→ Listed entries
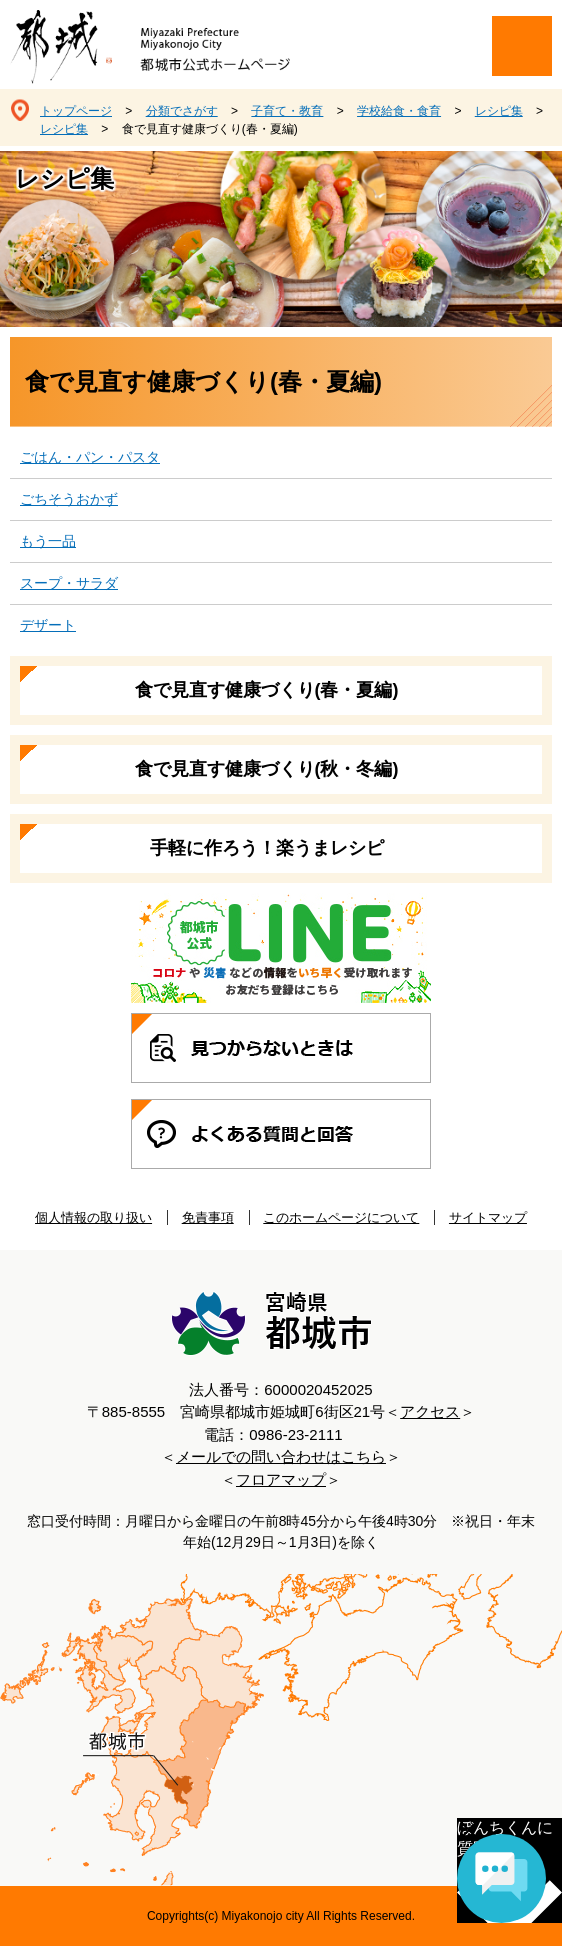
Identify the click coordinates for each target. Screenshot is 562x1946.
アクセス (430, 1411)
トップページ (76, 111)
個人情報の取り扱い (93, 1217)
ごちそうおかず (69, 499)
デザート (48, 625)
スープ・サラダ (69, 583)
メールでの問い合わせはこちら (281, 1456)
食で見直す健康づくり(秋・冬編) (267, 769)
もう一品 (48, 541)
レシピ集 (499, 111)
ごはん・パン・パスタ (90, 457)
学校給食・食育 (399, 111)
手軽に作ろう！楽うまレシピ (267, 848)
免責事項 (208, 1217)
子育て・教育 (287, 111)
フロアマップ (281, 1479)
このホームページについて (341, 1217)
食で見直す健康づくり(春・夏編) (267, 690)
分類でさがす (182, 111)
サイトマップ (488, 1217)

---

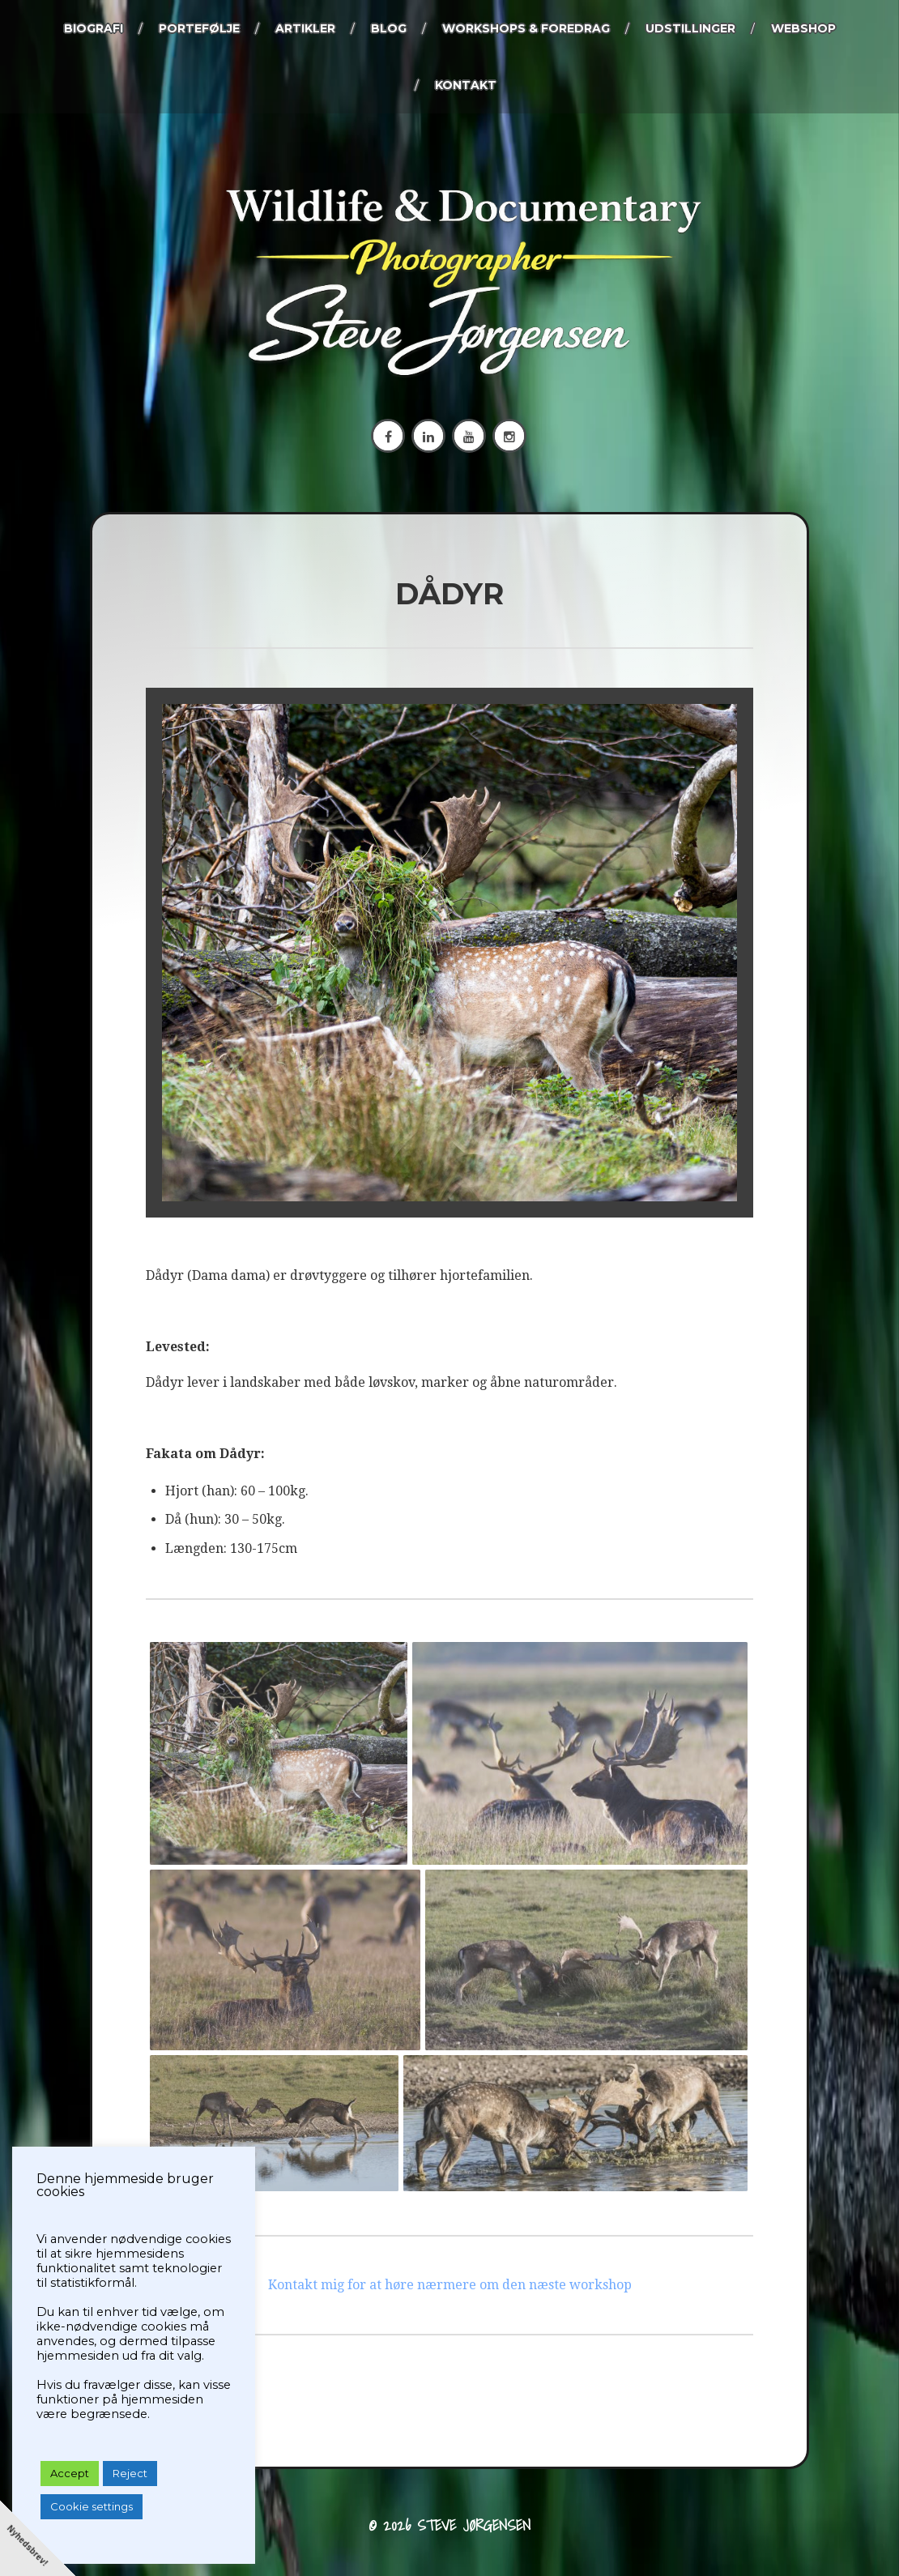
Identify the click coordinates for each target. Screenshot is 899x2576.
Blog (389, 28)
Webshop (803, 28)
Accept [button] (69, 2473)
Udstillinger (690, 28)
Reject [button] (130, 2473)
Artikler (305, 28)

→ Exercise task
Please repeat the material word for word, starting at the line that contains "レシピ集 (499, 111)" and ending at the line that contains "分類でさがす (182, 111)", with both of those lines included.

→ Response to the exercise
レシピ集 (499, 111)
ごはん・パン・パスタ (90, 457)
学校給食・食育 (399, 111)
手軽に作ろう！楽うまレシピ (267, 848)
免責事項 (208, 1217)
子育て・教育 (287, 111)
フロアマップ (281, 1479)
このホームページについて (341, 1217)
食で見直す健康づくり(春・夏編) (267, 690)
分類でさがす (182, 111)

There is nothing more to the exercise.